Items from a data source

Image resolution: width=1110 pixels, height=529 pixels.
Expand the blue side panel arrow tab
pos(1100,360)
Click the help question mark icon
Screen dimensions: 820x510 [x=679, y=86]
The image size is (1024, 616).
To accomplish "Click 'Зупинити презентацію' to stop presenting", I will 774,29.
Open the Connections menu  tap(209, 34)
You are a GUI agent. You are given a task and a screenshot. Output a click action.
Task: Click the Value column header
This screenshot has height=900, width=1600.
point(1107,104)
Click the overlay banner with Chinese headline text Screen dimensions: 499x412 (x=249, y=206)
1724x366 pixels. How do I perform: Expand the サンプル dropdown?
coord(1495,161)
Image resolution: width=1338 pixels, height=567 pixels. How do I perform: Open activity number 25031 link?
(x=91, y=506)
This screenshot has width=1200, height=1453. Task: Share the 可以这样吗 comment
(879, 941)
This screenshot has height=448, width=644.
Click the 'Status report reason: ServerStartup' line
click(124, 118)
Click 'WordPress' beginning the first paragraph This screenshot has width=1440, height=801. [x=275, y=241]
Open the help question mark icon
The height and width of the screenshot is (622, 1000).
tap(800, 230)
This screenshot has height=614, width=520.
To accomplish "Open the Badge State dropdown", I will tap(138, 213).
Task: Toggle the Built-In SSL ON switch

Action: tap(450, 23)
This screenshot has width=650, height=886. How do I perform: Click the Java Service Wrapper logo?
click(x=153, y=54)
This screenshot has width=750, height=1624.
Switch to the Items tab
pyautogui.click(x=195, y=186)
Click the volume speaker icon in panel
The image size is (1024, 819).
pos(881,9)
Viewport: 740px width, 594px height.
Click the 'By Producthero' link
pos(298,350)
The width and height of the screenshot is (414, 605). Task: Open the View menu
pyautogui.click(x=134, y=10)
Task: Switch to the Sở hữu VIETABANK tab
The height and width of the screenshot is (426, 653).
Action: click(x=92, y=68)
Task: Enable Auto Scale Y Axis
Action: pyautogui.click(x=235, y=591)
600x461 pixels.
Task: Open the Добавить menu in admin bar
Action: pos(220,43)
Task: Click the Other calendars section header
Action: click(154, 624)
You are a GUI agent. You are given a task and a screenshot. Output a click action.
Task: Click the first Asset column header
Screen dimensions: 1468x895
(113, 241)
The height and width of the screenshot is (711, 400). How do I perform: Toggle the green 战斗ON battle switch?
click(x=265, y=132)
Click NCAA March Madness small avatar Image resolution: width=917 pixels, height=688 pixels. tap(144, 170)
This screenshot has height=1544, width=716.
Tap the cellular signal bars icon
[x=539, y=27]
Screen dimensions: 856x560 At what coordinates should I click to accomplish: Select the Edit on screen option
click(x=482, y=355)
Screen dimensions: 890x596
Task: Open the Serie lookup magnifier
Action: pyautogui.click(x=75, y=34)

TASK ITEM
A word-for-word copy of the data is the expected answer.

WRITTEN RESPONSE
Image resolution: width=1110 pixels, height=529 pixels.
Expand the blue side panel arrow tab
pos(1100,360)
Click the help question mark icon
Screen dimensions: 820x510 [x=679, y=86]
The image size is (1024, 616).
To accomplish "Click 'Зупинити презентацію' to stop presenting", I will 774,29.
Open the Connections menu  tap(209, 34)
You are a GUI agent. You are given a task and a screenshot. Output a click action.
Task: Click the Value column header
This screenshot has height=900, width=1600.
point(1107,104)
Click the overlay banner with Chinese headline text Screen dimensions: 499x412 (x=249, y=206)
1724x366 pixels. How do I perform: Expand the サンプル dropdown?
coord(1495,161)
Image resolution: width=1338 pixels, height=567 pixels. How do I perform: Open activity number 25031 link?
(x=91, y=506)
This screenshot has width=1200, height=1453. Task: Share the 可以这样吗 comment
(879, 941)
This screenshot has height=448, width=644.
Click the 'Status report reason: ServerStartup' line
click(124, 118)
Click 'WordPress' beginning the first paragraph This screenshot has width=1440, height=801. [x=275, y=241]
Open the help question mark icon
The height and width of the screenshot is (622, 1000).
tap(800, 230)
This screenshot has height=614, width=520.
To accomplish "Open the Badge State dropdown", I will tap(138, 213).
Task: Toggle the Built-In SSL ON switch

Action: tap(450, 23)
This screenshot has width=650, height=886. How do I perform: Click the Java Service Wrapper logo?
click(x=153, y=54)
This screenshot has width=750, height=1624.
Switch to the Items tab
pyautogui.click(x=195, y=186)
Click the volume speaker icon in panel
The image size is (1024, 819).
pos(881,9)
Viewport: 740px width, 594px height.
Click the 'By Producthero' link
pos(298,350)
The width and height of the screenshot is (414, 605). Task: Open the View menu
pyautogui.click(x=134, y=10)
Task: Switch to the Sở hữu VIETABANK tab
The height and width of the screenshot is (426, 653).
Action: click(x=92, y=68)
Task: Enable Auto Scale Y Axis
Action: pyautogui.click(x=235, y=591)
600x461 pixels.
Task: Open the Добавить menu in admin bar
Action: pos(220,43)
Task: Click the Other calendars section header
Action: click(154, 624)
You are a GUI agent. You are given a task and a screenshot. Output a click action.
Task: Click the first Asset column header
Screen dimensions: 1468x895
(113, 241)
The height and width of the screenshot is (711, 400). How do I perform: Toggle the green 战斗ON battle switch?
click(x=265, y=132)
Click NCAA March Madness small avatar Image resolution: width=917 pixels, height=688 pixels. tap(144, 170)
This screenshot has height=1544, width=716.
Tap the cellular signal bars icon
[x=539, y=27]
Screen dimensions: 856x560 At what coordinates should I click to accomplish: Select the Edit on screen option
click(x=482, y=355)
Screen dimensions: 890x596
Task: Open the Serie lookup magnifier
Action: pyautogui.click(x=75, y=34)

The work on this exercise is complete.